> _TASK PROMPT_: The response must reproduce every record below without alteration.

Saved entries
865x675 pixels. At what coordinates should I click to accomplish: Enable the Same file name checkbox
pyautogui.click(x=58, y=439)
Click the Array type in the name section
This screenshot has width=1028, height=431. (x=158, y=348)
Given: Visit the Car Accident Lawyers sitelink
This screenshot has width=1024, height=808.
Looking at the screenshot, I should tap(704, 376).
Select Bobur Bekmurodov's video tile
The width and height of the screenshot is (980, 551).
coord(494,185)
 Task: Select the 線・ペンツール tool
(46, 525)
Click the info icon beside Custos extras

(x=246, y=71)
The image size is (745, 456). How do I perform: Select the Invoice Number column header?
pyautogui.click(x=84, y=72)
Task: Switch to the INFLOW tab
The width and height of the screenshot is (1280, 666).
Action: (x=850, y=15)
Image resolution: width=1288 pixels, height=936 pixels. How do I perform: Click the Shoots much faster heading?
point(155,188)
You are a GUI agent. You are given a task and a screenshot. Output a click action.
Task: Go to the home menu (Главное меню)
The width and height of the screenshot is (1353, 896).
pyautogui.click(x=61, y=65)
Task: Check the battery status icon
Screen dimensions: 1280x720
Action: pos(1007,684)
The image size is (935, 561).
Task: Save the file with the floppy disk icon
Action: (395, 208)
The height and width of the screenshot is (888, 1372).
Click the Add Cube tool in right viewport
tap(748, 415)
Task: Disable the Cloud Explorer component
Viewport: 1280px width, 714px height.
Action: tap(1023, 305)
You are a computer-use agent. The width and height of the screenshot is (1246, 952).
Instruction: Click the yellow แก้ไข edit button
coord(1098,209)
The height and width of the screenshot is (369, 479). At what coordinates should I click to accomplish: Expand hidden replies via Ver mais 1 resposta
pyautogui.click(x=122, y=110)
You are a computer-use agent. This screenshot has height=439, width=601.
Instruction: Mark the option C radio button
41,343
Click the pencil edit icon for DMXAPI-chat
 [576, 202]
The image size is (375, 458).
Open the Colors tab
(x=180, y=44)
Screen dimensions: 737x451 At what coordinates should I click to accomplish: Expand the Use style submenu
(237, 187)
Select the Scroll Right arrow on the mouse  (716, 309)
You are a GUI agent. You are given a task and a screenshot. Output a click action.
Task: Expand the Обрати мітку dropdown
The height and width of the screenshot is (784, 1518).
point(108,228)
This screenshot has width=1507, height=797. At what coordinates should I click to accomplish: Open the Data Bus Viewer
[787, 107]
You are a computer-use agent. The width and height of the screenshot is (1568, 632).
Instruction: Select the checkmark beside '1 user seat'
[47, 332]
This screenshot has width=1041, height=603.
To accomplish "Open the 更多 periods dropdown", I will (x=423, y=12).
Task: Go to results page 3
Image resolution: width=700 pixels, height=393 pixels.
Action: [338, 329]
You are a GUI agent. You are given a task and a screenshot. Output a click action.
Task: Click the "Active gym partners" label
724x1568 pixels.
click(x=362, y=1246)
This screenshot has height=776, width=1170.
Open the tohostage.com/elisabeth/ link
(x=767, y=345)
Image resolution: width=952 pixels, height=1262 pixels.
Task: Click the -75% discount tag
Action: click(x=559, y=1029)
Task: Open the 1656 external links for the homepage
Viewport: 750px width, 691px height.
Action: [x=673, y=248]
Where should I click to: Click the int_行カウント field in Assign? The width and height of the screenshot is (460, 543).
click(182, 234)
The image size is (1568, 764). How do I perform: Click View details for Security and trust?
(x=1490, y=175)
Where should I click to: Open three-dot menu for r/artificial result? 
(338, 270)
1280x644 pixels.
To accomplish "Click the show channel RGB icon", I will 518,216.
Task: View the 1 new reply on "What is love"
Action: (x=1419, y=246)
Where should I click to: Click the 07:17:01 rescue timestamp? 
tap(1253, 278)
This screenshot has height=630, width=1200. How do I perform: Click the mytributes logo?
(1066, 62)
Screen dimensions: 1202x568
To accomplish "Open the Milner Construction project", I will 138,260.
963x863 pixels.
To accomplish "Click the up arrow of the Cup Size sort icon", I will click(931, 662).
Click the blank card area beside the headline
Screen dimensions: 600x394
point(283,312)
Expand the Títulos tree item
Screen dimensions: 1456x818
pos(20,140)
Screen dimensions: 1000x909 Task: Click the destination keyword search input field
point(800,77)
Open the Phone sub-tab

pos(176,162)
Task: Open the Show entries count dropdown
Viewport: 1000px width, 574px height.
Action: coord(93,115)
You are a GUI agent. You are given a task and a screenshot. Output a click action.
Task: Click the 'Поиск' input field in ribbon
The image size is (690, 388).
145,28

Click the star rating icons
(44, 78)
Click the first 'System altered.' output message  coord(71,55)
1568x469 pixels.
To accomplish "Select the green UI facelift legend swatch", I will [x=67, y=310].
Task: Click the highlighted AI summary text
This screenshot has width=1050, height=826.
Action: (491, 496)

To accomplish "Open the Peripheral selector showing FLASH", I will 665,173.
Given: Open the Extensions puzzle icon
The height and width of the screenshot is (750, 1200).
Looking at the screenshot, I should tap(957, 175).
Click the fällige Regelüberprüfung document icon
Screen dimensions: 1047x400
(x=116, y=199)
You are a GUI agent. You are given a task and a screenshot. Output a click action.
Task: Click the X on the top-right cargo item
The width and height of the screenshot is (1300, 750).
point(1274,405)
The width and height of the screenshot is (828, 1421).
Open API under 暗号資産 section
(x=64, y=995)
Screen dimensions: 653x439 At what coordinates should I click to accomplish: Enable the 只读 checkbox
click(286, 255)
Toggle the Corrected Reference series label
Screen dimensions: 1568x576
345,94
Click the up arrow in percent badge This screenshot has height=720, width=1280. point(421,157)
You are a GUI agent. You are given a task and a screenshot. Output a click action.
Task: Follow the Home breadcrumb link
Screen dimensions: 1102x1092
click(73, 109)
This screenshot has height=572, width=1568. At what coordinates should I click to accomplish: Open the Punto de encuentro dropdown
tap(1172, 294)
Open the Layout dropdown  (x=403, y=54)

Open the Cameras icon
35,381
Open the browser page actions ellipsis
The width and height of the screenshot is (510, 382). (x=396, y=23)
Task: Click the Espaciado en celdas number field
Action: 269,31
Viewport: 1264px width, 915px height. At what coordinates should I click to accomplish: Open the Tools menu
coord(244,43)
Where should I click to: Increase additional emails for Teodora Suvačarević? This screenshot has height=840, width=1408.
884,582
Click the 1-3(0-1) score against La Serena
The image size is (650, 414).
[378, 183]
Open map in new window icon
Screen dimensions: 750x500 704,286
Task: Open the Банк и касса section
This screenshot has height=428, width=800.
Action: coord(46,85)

> _YOUR SOLUTION_:
865x675 pixels. At what coordinates should I click to accomplish: Enable the Same file name checkbox
pyautogui.click(x=58, y=439)
Click the Array type in the name section
This screenshot has width=1028, height=431. (x=158, y=348)
Given: Visit the Car Accident Lawyers sitelink
This screenshot has width=1024, height=808.
Looking at the screenshot, I should tap(704, 376).
Select Bobur Bekmurodov's video tile
The width and height of the screenshot is (980, 551).
coord(494,185)
 Task: Select the 線・ペンツール tool
(46, 525)
Click the info icon beside Custos extras

(x=246, y=71)
The image size is (745, 456). How do I perform: Select the Invoice Number column header?
pyautogui.click(x=84, y=72)
Task: Switch to the INFLOW tab
The width and height of the screenshot is (1280, 666).
Action: (x=850, y=15)
Image resolution: width=1288 pixels, height=936 pixels. How do I perform: Click the Shoots much faster heading?
point(155,188)
You are a GUI agent. You are given a task and a screenshot. Output a click action.
Task: Go to the home menu (Главное меню)
The width and height of the screenshot is (1353, 896).
pyautogui.click(x=61, y=65)
Task: Check the battery status icon
Screen dimensions: 1280x720
Action: pos(1007,684)
The image size is (935, 561).
Task: Save the file with the floppy disk icon
Action: (395, 208)
The height and width of the screenshot is (888, 1372).
Click the Add Cube tool in right viewport
tap(748, 415)
Task: Disable the Cloud Explorer component
Viewport: 1280px width, 714px height.
Action: tap(1023, 305)
You are a computer-use agent. The width and height of the screenshot is (1246, 952).
Instruction: Click the yellow แก้ไข edit button
coord(1098,209)
The height and width of the screenshot is (369, 479). At what coordinates should I click to accomplish: Expand hidden replies via Ver mais 1 resposta
pyautogui.click(x=122, y=110)
You are a computer-use agent. This screenshot has height=439, width=601.
Instruction: Mark the option C radio button
41,343
Click the pencil edit icon for DMXAPI-chat
 [576, 202]
The image size is (375, 458).
Open the Colors tab
(x=180, y=44)
Screen dimensions: 737x451 At what coordinates should I click to accomplish: Expand the Use style submenu
(237, 187)
Select the Scroll Right arrow on the mouse  (716, 309)
You are a GUI agent. You are given a task and a screenshot. Output a click action.
Task: Expand the Обрати мітку dropdown
The height and width of the screenshot is (784, 1518).
point(108,228)
This screenshot has width=1507, height=797. At what coordinates should I click to accomplish: Open the Data Bus Viewer
[787, 107]
You are a computer-use agent. The width and height of the screenshot is (1568, 632).
Instruction: Select the checkmark beside '1 user seat'
[47, 332]
This screenshot has width=1041, height=603.
To accomplish "Open the 更多 periods dropdown", I will (x=423, y=12).
Task: Go to results page 3
Image resolution: width=700 pixels, height=393 pixels.
Action: [338, 329]
You are a GUI agent. You are given a task and a screenshot. Output a click action.
Task: Click the "Active gym partners" label
724x1568 pixels.
click(x=362, y=1246)
This screenshot has height=776, width=1170.
Open the tohostage.com/elisabeth/ link
(x=767, y=345)
Image resolution: width=952 pixels, height=1262 pixels.
Task: Click the -75% discount tag
Action: click(x=559, y=1029)
Task: Open the 1656 external links for the homepage
Viewport: 750px width, 691px height.
Action: [x=673, y=248]
Where should I click to: Click the int_行カウント field in Assign? The width and height of the screenshot is (460, 543).
click(182, 234)
The image size is (1568, 764). How do I perform: Click View details for Security and trust?
(x=1490, y=175)
Where should I click to: Open three-dot menu for r/artificial result? 
(338, 270)
1280x644 pixels.
To accomplish "Click the show channel RGB icon", I will 518,216.
Task: View the 1 new reply on "What is love"
Action: (x=1419, y=246)
Where should I click to: Click the 07:17:01 rescue timestamp? 
tap(1253, 278)
This screenshot has height=630, width=1200. How do I perform: Click the mytributes logo?
(1066, 62)
Screen dimensions: 1202x568
To accomplish "Open the Milner Construction project", I will 138,260.
963x863 pixels.
To accomplish "Click the up arrow of the Cup Size sort icon", I will click(931, 662).
Click the blank card area beside the headline
Screen dimensions: 600x394
point(283,312)
Expand the Títulos tree item
Screen dimensions: 1456x818
pos(20,140)
Screen dimensions: 1000x909 Task: Click the destination keyword search input field
point(800,77)
Open the Phone sub-tab

pos(176,162)
Task: Open the Show entries count dropdown
Viewport: 1000px width, 574px height.
Action: coord(93,115)
You are a GUI agent. You are given a task and a screenshot. Output a click action.
Task: Click the 'Поиск' input field in ribbon
The image size is (690, 388).
145,28

Click the star rating icons
(44, 78)
Click the first 'System altered.' output message  coord(71,55)
1568x469 pixels.
To accomplish "Select the green UI facelift legend swatch", I will [x=67, y=310].
Task: Click the highlighted AI summary text
This screenshot has width=1050, height=826.
Action: (491, 496)

To accomplish "Open the Peripheral selector showing FLASH", I will 665,173.
Given: Open the Extensions puzzle icon
The height and width of the screenshot is (750, 1200).
Looking at the screenshot, I should tap(957, 175).
Click the fällige Regelüberprüfung document icon
Screen dimensions: 1047x400
(x=116, y=199)
You are a GUI agent. You are given a task and a screenshot. Output a click action.
Task: Click the X on the top-right cargo item
The width and height of the screenshot is (1300, 750).
point(1274,405)
The width and height of the screenshot is (828, 1421).
Open API under 暗号資産 section
(x=64, y=995)
Screen dimensions: 653x439 At what coordinates should I click to accomplish: Enable the 只读 checkbox
click(286, 255)
Toggle the Corrected Reference series label
Screen dimensions: 1568x576
345,94
Click the up arrow in percent badge This screenshot has height=720, width=1280. point(421,157)
You are a GUI agent. You are given a task and a screenshot. Output a click action.
Task: Follow the Home breadcrumb link
Screen dimensions: 1102x1092
click(73, 109)
This screenshot has height=572, width=1568. At what coordinates should I click to accomplish: Open the Punto de encuentro dropdown
tap(1172, 294)
Open the Layout dropdown  (x=403, y=54)

Open the Cameras icon
35,381
Open the browser page actions ellipsis
The width and height of the screenshot is (510, 382). (x=396, y=23)
Task: Click the Espaciado en celdas number field
Action: 269,31
Viewport: 1264px width, 915px height. At what coordinates should I click to accomplish: Open the Tools menu
coord(244,43)
Where should I click to: Increase additional emails for Teodora Suvačarević? This screenshot has height=840, width=1408.
884,582
Click the 1-3(0-1) score against La Serena
The image size is (650, 414).
[378, 183]
Open map in new window icon
Screen dimensions: 750x500 704,286
Task: Open the Банк и касса section
This screenshot has height=428, width=800.
Action: coord(46,85)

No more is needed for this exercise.